TASK STATEMENT: Using the records below, transcribe word for word the stretch from the line that contains "Click the $15.95 House Special Roll price" through the line that contains "You are a computer-use agent. Image", both end lines included, and nothing else.

====== RECORD EXTRACTS ======

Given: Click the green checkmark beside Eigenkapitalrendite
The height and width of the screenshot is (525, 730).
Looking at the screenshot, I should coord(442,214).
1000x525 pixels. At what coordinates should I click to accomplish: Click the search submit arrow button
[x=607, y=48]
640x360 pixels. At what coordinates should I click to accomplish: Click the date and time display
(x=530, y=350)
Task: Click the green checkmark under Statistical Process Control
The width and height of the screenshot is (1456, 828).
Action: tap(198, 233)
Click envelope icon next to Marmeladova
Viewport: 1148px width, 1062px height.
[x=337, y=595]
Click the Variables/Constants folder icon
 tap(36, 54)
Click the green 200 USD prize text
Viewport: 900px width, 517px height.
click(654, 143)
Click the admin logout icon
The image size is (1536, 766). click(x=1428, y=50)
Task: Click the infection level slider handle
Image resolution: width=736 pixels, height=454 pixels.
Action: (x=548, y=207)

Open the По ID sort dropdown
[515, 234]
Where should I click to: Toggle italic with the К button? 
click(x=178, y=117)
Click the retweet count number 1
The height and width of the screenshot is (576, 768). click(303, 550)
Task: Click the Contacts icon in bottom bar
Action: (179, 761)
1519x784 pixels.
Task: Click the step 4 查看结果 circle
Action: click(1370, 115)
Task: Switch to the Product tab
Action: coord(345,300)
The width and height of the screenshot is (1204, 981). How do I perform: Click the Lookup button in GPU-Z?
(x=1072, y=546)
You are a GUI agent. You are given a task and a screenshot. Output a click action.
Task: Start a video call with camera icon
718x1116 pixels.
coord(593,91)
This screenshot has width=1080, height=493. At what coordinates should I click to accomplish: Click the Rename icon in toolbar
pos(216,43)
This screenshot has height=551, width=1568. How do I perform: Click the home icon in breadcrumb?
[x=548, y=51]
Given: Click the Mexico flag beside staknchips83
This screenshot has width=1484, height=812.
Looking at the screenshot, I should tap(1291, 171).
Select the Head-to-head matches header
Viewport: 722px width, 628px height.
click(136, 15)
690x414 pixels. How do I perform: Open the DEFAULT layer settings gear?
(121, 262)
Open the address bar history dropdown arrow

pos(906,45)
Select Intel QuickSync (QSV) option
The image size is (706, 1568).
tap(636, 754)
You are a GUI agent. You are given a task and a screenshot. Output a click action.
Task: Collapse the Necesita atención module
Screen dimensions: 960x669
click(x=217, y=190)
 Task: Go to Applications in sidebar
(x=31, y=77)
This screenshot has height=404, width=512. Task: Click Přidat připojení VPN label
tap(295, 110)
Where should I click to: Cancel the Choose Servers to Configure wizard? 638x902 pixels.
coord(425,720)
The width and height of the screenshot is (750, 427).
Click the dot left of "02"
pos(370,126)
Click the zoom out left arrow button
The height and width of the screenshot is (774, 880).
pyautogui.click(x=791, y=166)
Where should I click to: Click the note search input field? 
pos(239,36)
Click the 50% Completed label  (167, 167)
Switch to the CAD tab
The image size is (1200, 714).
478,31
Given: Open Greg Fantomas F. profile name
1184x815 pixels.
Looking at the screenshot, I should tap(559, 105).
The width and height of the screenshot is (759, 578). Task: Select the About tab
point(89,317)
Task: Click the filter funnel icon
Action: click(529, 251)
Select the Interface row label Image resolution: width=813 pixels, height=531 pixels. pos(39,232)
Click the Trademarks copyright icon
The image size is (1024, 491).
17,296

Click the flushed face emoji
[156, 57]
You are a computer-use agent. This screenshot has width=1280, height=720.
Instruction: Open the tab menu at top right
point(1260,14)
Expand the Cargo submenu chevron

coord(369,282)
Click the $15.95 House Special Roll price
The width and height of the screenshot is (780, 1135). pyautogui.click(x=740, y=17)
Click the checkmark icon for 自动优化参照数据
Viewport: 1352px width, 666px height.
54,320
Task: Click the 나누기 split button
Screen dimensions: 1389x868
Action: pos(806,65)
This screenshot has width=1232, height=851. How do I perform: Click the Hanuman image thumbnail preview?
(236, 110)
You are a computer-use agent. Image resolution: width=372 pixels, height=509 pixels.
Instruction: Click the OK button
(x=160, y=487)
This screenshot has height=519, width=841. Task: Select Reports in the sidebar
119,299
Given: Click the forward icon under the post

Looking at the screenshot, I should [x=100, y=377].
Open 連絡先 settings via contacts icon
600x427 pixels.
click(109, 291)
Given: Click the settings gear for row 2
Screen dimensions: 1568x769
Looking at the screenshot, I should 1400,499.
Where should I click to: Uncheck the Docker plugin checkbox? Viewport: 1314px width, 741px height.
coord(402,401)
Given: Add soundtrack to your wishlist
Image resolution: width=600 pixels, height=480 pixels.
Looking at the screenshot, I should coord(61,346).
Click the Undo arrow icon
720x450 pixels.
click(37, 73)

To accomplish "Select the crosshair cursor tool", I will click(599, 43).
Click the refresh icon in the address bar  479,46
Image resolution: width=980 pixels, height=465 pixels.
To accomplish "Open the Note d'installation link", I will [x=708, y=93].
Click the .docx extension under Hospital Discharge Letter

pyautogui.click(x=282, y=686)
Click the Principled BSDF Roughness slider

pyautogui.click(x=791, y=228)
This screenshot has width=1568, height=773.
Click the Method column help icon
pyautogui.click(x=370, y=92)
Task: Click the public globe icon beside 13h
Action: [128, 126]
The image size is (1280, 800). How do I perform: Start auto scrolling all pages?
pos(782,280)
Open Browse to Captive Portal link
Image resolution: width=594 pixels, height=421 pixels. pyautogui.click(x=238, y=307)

======

WRITTEN REPLY:
Click the $15.95 House Special Roll price
The width and height of the screenshot is (780, 1135). pyautogui.click(x=740, y=17)
Click the checkmark icon for 自动优化参照数据
Viewport: 1352px width, 666px height.
54,320
Task: Click the 나누기 split button
Screen dimensions: 1389x868
Action: pos(806,65)
This screenshot has width=1232, height=851. How do I perform: Click the Hanuman image thumbnail preview?
(236, 110)
You are a computer-use agent. Image resolution: width=372 pixels, height=509 pixels.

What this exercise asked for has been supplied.